- Work order A
Can you restate the shirt-classification text's paragraph beginning "We try to classify" as a single shorter sentence?
- Work order B
From which website does the shirt-classification text get its image files?

- Text shown
____

## Deep Learning for Image Classification- Boys vs Girls Shirts

We  try to classify an unseen shirt image as being of "boys" or of "girls".  we're going to use Convolutional Neural Networks.

    But first, we need to get the files from Ebay website:

In [None]:
from bs4 import BeautifulSoup
import requests
from ipywidgets import IntProgress
from IPython.display import display
import sys
import warnings
import pandas as pd
import numpy as np
import matplotlib.pyplot as plt
from skimage import transform, color, img_as_ubyte
from os import listdir

In [None]:
def download_image(url, title, file_name):
    try:
        response = requests.get(url)    
    except:
        return '', ''
    with open(file_name, "wb") as file:
        file.write(response.content)
    return title, file_name

open folders for the images

In [None]:
!mkdir boys
!mkdir girls

import boys images

In [None]:
boys_url = 'https://il.ebay.com/b/Boys-Short-Sleeve-Sleeve-Tops-T-Shirts-Sizes-4-Up/175521/bn_4278610?rt=nc&LH_ItemCondition=1000&LH_BIN=1&LH_PrefLoc=3&_pgn='
max_pages = 40
boys_items_data = {'title': {}, 'file_id': {}}
f = IntProgress(min = 0, max = max_pages)
display(f)
all_items_counter = 0

for page_num in range(max_pages):
    url = boys_url + str(page_num)
    try:
        r = requests.get(url, "lxml")
    except:
        print('Stopped at page: ' + page_num)
        break
    soup = BeautifulSoup(r.content)
    images = soup.find_all('img')[1:]
    image_titles = [img['alt'] for img in images]
    image_files_src = [img['src'] for img in images]
    image_files_datasrc = [img.get('data-src', None) for img in images]
    image_files = [src if datasrc is None else datasrc for src, datasrc in zip(image_files_src, image_files_datasrc)]
           
    for i in range(len(images)):
        title, file_name = download_image(image_files[i], image_titles[i], './boys/' + str(all_items_counter + i) + '.jpg')
        boys_items_data['title'][all_items_counter + i] = title
        boys_items_data['file_id'][all_items_counter + i] = all_items_counter + i
    all_items_counter += len(images)
    f.value += 1

import girls images

In [None]:
girls_url = 'https://il.ebay.com/b/Girls-Short-Sleeve-Sleeve-Tops-T-Shirts-Sizes-4-Up/175529/bn_4741026?rt=nc&LH_ItemCondition=1000&LH_BIN=1&LH_PrefLoc=3&_pgn='
max_pages = 40
girls_items_data = {'title': {}, 'file_id': {}}
f = IntProgress(min = 0, max = max_pages)

____

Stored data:

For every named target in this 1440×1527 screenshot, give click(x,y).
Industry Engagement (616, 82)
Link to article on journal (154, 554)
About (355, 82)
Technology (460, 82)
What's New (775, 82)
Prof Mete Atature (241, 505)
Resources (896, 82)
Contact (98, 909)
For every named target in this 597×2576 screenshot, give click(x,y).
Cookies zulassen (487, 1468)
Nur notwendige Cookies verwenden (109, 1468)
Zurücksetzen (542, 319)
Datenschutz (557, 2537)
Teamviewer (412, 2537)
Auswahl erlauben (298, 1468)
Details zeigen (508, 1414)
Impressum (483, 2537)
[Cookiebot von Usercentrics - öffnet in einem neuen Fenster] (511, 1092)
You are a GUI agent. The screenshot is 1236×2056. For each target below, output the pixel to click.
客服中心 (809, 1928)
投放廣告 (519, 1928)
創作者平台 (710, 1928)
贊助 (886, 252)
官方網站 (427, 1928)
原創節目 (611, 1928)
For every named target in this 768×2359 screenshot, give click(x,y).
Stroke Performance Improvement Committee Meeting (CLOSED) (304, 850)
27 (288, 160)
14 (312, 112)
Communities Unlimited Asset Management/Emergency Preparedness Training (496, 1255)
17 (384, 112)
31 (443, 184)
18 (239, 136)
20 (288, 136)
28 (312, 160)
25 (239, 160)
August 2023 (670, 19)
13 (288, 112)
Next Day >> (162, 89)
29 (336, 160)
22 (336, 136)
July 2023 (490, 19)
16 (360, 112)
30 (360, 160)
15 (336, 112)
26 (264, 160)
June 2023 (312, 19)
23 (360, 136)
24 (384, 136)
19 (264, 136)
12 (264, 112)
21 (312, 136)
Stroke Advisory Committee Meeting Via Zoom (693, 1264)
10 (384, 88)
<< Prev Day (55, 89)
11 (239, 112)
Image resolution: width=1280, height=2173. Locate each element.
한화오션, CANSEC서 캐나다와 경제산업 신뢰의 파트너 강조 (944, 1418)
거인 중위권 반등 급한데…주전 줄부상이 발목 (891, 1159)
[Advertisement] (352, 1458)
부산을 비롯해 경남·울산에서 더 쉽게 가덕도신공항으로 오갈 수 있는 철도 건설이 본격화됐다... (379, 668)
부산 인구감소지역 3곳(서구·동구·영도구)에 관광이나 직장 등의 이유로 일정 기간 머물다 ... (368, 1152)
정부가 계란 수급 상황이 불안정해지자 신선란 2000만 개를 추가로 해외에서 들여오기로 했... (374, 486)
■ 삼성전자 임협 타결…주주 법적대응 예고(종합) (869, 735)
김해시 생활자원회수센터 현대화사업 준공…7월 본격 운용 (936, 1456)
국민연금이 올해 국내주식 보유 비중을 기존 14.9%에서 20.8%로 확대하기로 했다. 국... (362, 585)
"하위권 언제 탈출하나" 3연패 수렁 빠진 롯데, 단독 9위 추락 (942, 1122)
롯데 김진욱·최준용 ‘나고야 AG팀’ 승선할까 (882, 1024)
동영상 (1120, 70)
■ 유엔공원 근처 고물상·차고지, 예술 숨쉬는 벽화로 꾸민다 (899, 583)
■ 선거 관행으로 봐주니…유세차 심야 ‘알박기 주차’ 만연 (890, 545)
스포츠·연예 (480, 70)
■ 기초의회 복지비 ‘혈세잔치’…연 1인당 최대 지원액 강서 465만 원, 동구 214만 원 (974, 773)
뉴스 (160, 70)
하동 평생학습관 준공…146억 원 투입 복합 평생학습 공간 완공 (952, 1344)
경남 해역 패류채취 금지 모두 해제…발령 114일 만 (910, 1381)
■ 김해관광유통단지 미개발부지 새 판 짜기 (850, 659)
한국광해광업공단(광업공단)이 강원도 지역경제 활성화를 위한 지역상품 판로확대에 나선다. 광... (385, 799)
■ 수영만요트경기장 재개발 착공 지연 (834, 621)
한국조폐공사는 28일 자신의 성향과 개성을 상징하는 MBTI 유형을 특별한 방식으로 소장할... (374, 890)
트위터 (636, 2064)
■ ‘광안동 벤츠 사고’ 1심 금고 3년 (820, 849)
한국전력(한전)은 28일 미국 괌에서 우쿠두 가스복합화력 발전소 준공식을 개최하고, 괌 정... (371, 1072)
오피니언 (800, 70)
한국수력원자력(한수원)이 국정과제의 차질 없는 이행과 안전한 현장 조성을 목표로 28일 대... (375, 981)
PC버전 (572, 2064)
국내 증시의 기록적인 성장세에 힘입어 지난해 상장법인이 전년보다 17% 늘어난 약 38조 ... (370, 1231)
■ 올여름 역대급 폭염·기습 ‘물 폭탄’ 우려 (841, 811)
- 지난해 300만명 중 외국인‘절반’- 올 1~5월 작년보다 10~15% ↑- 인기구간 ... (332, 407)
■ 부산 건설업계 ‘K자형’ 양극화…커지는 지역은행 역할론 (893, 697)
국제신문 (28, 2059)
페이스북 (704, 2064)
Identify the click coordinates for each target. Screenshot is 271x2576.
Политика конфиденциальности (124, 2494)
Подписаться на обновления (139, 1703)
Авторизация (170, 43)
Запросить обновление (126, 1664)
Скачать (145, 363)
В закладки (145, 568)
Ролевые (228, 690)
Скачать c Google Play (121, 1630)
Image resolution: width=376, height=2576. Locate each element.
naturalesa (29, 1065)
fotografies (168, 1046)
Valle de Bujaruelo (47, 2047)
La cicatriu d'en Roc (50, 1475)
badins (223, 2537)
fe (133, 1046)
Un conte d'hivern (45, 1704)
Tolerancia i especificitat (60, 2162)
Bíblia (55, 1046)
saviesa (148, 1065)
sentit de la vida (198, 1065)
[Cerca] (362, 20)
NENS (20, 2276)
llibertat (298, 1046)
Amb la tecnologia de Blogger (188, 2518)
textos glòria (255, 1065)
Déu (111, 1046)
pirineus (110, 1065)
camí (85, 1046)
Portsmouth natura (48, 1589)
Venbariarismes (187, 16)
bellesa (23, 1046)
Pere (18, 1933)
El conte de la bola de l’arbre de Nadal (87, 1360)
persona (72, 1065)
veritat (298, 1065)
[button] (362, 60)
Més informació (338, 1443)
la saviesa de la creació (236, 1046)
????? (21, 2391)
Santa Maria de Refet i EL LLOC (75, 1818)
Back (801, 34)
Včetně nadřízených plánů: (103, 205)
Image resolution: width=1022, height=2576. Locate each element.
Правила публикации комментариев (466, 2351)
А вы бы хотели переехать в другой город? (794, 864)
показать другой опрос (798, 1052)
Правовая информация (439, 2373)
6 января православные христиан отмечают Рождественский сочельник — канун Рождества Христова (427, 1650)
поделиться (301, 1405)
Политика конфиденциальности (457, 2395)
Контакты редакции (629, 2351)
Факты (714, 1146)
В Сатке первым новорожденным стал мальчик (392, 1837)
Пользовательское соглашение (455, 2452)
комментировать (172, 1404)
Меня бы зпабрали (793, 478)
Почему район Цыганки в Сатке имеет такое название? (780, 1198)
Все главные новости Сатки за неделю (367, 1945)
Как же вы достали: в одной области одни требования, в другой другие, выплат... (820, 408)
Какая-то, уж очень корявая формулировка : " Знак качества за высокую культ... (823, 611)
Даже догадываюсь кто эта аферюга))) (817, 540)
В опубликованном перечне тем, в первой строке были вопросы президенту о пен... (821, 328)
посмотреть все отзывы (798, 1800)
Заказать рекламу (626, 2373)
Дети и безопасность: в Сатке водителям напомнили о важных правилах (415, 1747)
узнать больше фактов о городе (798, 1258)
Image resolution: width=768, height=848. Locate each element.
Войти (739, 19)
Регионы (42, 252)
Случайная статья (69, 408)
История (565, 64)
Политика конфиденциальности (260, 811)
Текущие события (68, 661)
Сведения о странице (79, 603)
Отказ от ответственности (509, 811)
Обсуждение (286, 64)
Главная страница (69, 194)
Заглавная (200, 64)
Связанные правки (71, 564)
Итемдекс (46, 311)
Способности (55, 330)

____

- Task solution A
It uses Convolutional Neural Networks to classify an unseen shirt image as "boys" or "girls".

- Task solution B
Ebay.